Starting at the first line of the listing below and ending at the line with "Switch to the 2.", copy each line exactly.

━━━━━━━━━━━━━━━━

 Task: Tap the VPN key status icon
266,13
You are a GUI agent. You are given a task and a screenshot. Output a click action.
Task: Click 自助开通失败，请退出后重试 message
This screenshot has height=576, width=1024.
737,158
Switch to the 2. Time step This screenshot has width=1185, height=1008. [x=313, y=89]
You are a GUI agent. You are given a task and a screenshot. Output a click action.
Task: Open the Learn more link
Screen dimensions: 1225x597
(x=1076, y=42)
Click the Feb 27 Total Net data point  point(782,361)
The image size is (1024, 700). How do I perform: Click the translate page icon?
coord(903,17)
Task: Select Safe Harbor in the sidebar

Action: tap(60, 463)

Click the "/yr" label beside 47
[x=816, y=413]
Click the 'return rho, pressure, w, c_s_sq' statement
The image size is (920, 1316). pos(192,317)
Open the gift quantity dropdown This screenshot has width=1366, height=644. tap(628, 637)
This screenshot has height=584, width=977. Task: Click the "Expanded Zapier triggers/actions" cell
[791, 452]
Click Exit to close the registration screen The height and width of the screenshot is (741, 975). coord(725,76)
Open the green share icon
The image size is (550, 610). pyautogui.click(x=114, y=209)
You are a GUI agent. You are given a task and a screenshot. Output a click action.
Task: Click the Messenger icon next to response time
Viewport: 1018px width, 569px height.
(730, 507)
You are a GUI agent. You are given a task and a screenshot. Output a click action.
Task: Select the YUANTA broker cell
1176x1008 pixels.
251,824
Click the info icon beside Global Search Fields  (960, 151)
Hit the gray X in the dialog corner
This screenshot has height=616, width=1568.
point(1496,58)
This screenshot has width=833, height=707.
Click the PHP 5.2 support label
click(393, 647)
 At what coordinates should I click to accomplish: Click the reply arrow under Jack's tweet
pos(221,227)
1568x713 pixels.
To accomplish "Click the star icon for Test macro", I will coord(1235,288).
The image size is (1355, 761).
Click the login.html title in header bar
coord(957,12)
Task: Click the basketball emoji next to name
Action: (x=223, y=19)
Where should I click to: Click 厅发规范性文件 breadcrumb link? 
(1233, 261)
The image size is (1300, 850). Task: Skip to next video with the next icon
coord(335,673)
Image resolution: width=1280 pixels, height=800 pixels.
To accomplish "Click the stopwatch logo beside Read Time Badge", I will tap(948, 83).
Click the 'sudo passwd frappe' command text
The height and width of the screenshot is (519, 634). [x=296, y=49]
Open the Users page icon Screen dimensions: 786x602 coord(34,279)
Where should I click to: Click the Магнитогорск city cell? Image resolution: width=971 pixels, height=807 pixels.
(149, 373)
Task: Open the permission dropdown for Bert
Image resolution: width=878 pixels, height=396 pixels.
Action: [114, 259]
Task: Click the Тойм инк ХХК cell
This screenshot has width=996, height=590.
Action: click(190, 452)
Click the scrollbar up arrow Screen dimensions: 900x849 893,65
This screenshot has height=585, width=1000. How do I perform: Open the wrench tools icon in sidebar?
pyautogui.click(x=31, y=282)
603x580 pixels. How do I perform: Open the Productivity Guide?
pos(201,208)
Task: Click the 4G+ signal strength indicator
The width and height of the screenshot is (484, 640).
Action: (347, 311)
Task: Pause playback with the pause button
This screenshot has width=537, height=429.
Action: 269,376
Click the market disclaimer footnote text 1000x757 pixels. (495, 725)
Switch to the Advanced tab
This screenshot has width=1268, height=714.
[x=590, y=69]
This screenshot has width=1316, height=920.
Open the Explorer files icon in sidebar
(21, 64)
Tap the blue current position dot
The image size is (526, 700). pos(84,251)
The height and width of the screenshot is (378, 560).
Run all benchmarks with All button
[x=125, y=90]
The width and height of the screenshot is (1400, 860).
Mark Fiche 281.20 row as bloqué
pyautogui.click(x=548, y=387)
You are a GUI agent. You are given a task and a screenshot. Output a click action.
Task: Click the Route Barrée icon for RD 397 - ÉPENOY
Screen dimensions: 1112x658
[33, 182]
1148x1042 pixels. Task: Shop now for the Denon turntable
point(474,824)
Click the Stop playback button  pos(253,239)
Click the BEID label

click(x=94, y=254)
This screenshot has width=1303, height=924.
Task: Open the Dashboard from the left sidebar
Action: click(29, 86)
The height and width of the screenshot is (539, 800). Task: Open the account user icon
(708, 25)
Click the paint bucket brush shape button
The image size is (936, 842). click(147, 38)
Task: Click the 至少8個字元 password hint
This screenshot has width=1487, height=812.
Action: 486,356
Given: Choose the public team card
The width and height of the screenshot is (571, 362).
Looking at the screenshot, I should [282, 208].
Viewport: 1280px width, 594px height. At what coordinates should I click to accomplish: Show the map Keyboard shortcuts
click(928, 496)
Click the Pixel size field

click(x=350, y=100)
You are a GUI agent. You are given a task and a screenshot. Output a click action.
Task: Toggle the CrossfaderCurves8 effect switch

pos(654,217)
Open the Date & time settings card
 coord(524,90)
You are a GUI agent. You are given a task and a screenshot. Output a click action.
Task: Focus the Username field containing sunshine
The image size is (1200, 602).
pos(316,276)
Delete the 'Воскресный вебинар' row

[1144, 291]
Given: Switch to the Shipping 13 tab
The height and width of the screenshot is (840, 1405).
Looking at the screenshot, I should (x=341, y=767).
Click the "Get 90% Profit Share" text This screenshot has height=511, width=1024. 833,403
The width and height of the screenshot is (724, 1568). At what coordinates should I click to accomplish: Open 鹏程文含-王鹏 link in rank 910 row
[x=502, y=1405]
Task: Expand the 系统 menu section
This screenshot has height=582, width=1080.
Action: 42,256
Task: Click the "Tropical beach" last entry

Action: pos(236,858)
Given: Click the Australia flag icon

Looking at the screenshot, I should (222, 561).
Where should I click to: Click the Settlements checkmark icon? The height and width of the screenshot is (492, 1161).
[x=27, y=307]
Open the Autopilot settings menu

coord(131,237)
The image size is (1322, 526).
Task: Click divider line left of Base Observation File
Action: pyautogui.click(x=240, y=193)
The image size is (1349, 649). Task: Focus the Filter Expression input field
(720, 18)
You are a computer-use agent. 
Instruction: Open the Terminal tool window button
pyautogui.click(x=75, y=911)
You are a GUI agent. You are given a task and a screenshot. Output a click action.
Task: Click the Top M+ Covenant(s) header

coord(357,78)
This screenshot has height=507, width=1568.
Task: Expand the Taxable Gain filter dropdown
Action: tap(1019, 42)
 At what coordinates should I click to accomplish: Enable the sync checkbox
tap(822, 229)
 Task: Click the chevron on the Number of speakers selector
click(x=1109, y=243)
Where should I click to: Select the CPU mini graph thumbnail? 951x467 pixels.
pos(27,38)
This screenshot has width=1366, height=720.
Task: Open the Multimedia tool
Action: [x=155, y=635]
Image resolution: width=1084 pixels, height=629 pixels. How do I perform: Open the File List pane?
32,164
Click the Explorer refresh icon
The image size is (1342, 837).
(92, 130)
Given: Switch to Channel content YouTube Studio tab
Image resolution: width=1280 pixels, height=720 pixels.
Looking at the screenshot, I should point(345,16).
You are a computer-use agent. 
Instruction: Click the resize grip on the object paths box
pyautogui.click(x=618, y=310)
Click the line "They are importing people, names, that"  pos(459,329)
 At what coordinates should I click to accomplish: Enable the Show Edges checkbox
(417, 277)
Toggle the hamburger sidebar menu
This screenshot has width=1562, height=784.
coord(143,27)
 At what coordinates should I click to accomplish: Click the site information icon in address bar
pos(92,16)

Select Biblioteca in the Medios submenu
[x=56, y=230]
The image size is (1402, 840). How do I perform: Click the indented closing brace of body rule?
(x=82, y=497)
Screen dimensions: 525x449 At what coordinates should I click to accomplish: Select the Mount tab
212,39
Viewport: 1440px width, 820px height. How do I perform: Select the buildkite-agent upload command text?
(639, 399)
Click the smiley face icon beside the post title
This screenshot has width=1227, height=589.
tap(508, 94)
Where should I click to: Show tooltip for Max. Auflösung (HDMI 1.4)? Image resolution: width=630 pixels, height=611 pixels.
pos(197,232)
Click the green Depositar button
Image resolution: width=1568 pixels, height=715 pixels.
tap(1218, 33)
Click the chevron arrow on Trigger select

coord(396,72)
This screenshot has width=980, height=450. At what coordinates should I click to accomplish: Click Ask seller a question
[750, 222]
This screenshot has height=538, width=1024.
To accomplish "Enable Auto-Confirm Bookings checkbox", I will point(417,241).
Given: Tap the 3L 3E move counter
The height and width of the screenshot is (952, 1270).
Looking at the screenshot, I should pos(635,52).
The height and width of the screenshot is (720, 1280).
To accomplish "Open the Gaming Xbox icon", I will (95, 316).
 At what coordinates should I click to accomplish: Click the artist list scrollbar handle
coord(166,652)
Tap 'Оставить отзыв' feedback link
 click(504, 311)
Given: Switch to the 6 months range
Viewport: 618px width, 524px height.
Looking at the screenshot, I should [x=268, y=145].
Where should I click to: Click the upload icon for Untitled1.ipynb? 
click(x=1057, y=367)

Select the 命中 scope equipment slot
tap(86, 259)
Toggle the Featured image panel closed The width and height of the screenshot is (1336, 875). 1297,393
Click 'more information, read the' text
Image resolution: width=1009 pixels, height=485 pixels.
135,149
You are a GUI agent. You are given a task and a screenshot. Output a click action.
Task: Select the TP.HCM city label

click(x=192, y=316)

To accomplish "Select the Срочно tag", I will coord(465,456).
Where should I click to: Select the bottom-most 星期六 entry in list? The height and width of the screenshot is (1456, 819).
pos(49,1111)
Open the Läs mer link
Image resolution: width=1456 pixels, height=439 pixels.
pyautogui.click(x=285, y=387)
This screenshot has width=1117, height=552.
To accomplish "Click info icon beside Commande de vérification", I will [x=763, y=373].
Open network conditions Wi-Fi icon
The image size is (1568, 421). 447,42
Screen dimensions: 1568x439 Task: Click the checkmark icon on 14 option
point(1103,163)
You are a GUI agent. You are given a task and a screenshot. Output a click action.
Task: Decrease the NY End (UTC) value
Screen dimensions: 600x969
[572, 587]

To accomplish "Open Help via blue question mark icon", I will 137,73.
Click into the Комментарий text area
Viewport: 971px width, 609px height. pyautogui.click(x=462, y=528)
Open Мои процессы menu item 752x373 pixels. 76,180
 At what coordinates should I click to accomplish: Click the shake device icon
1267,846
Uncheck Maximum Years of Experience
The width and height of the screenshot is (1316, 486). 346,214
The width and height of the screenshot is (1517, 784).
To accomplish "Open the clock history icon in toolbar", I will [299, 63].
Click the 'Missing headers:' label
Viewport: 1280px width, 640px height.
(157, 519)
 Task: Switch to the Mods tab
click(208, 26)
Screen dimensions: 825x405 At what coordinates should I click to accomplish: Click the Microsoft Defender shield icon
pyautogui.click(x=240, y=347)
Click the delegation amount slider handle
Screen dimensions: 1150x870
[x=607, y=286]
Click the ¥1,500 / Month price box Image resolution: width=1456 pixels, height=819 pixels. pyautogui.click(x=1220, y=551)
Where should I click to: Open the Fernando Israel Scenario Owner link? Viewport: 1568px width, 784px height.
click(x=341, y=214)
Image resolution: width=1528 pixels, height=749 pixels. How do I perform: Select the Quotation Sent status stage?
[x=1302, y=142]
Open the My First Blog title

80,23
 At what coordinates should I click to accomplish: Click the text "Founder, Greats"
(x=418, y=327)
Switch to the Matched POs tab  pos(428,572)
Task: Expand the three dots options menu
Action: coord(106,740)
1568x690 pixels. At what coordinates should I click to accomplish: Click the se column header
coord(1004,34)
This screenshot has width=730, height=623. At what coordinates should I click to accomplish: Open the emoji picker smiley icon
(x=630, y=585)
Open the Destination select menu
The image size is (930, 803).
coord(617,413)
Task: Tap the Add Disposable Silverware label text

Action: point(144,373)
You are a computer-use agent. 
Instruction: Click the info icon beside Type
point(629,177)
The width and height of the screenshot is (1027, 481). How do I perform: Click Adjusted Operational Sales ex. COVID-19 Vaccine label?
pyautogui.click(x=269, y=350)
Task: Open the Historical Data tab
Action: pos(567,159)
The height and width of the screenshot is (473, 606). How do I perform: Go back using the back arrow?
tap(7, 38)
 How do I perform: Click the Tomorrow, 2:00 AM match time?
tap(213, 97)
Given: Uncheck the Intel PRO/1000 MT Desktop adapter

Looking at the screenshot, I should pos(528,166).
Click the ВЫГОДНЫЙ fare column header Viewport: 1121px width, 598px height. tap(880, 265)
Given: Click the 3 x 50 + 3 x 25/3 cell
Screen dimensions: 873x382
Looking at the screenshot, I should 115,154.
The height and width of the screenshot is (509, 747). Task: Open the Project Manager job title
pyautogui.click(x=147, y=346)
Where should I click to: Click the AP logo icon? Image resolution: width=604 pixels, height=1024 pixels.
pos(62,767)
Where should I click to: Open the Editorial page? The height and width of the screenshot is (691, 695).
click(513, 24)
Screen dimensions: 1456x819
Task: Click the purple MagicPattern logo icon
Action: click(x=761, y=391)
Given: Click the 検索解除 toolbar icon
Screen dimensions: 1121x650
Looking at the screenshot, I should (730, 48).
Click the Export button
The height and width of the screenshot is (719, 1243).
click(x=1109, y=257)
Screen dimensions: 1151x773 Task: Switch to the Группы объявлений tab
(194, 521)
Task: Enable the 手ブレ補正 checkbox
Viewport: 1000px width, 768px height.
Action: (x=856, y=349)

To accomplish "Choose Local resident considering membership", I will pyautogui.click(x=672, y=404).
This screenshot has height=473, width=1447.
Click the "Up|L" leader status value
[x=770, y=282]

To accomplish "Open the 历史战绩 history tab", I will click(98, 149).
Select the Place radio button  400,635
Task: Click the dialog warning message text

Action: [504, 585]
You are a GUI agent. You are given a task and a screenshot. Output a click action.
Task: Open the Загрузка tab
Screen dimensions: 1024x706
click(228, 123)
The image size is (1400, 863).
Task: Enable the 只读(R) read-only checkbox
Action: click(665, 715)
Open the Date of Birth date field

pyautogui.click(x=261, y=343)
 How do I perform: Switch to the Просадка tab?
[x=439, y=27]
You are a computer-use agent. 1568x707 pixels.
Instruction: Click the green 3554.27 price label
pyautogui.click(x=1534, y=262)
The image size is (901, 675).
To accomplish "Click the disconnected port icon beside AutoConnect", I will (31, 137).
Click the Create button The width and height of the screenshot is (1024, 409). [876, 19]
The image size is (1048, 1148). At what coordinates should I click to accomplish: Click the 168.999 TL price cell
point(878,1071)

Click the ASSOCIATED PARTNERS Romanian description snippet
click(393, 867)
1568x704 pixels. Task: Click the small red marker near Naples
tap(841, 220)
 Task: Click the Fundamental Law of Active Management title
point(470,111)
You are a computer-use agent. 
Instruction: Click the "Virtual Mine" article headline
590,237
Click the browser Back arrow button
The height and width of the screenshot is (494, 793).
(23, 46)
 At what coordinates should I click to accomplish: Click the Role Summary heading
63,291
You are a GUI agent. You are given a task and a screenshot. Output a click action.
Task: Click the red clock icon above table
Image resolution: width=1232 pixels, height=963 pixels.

━━━━━━━━━━━━━━━━

* _Problem solution_:
 Task: Tap the VPN key status icon
266,13
You are a GUI agent. You are given a task and a screenshot. Output a click action.
Task: Click 自助开通失败，请退出后重试 message
This screenshot has height=576, width=1024.
737,158
Switch to the 2. Time step This screenshot has width=1185, height=1008. [x=313, y=89]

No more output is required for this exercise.